« Mr Biswas prit son petit déjeuner : des biscuits extraits de la grande caisse noire, du beurre rance, du thé tiède, sucré et fort. Shama, quoique indignée, se montrait fidèle à ses devoirs et correcte. À mesure qu’elle le regardait manger, son indignation se muait de plus en plus en un réflexe de défense. À la fin, elle était simplement grave.
« Tu as déjà vu Maï ? »
Il comprit.
Ils allèrent à la chambre rose. Sushila les fit entrer et sortir aussitôt. Une lampe à pétrole voilée brûlait d’une flamme amortie. La fenêtre à jalousie du mur de briques était à présent close, interceptant la lumière du jour. Autour du chambranle, des bourrelets d’étoffe la calfeutraient, pour éviter les courants d’air. Une odeur d’ammoniaque, de tafia de laurier, de rhum, d’eau-de-vie, de désinfectant planait dans l’air. Il y avait un assortiment de fébrifuges. Sous un baldaquin blanc aux appliques à ampoules rouges, Mrs Tulsi gisait, à peine reconnaissable, une compresse autour du front, les tempes parsemées de mottes de cire molle, les narines bourrées d’une pommade blanche.
Shama s’assit sur une chaise, dans un coin obscur, et s’effaça.

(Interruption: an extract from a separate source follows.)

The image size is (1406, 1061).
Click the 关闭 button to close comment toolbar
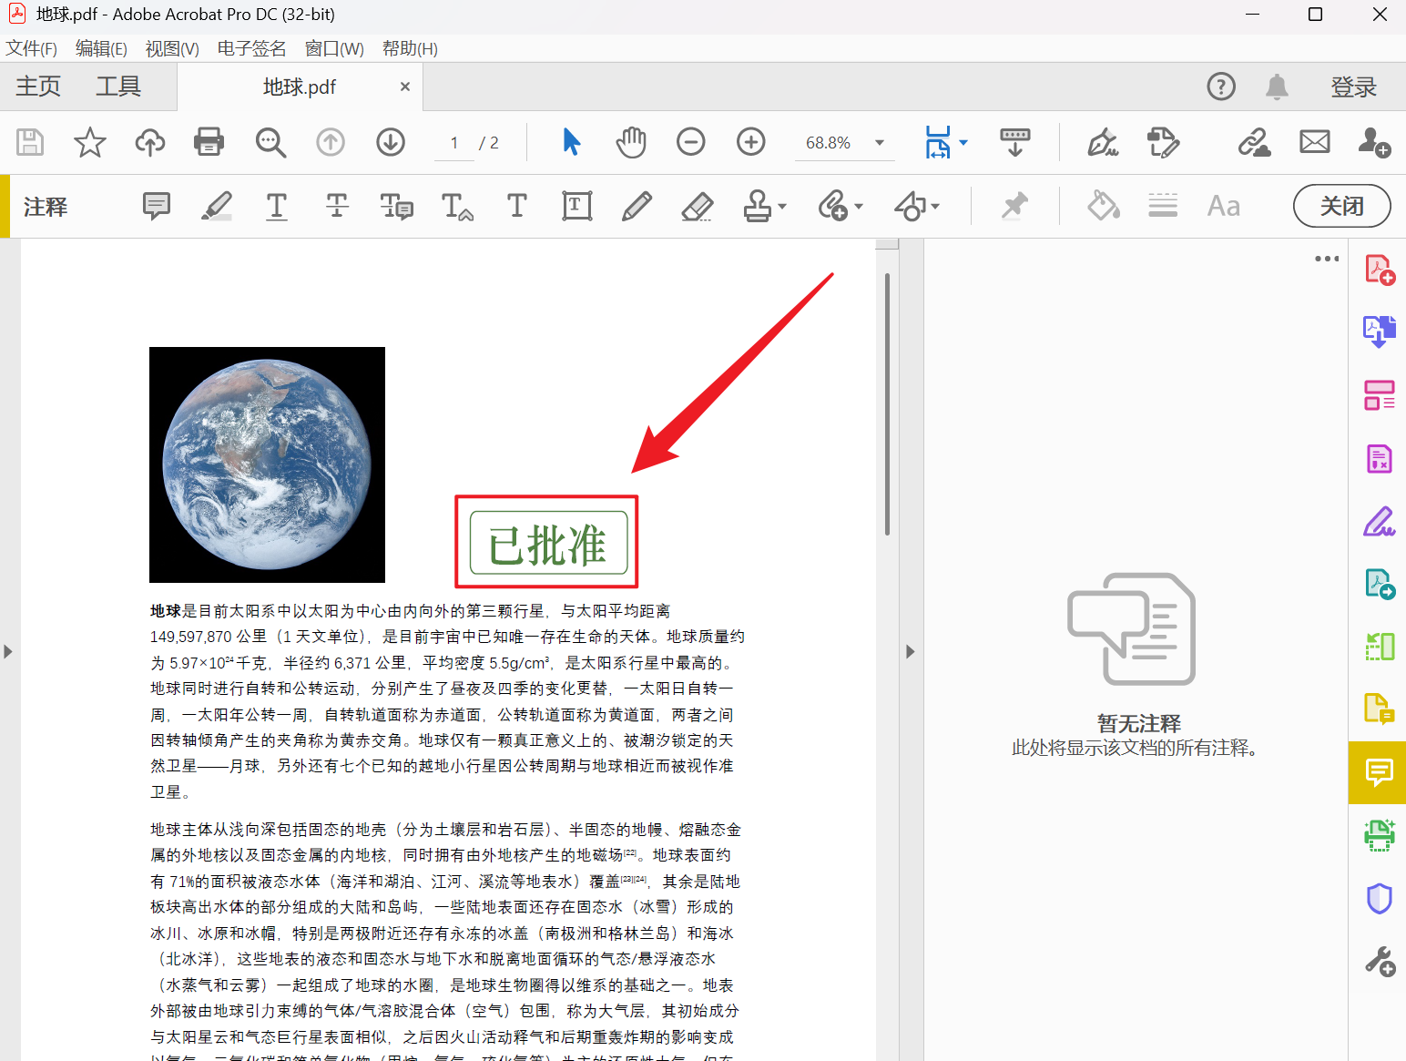(1341, 206)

Sur la table de chevet à dessus de marbre s’entassait un fouillis de flacons, de récipients et de verres : grandes bouteilles vertes de tafia de laurier, flacons carrés de gouttes pour les yeux et le nez ; une bouteille de rhum ronde, une bouteille d’eau-de-vie plate et une bouteille ovale bleue de sels ; une bouteille de Liniment Sloan et une minuscule boîte de Baume du Tigre ; un mélange à sédiment rose, un autre à sédiment jaune-brun, semblable à une eau vaseuse qui stagnerait depuis la nuit précédente.
Mr Biswas n’aurait pas voulu adresser la parole en hindoustani à Mrs Tulsi mais les mots hindoustanis lui sortirent des lèvres : « Comment allez-vous, Maï ? Je n’ai pu venir vous voir hier soir, il était trop tard et je craignais de vous déranger. » Il n’avait pas eu l’intention de donner des explications. « Et vous, comment allez-vous ? » demanda Mrs Tusli d’une voix nasale, avec une tendresse imprévue. « Je suis une vieille femme et peu importe ma santé. » »
V.S Naipaul, Une maison pour Monsieur Biswas, traduit de l’anglais (Trinidad-et-Tobago) par Louise Servicen, Gallimard, coll. L’imaginaire, 1965, pages 194-195.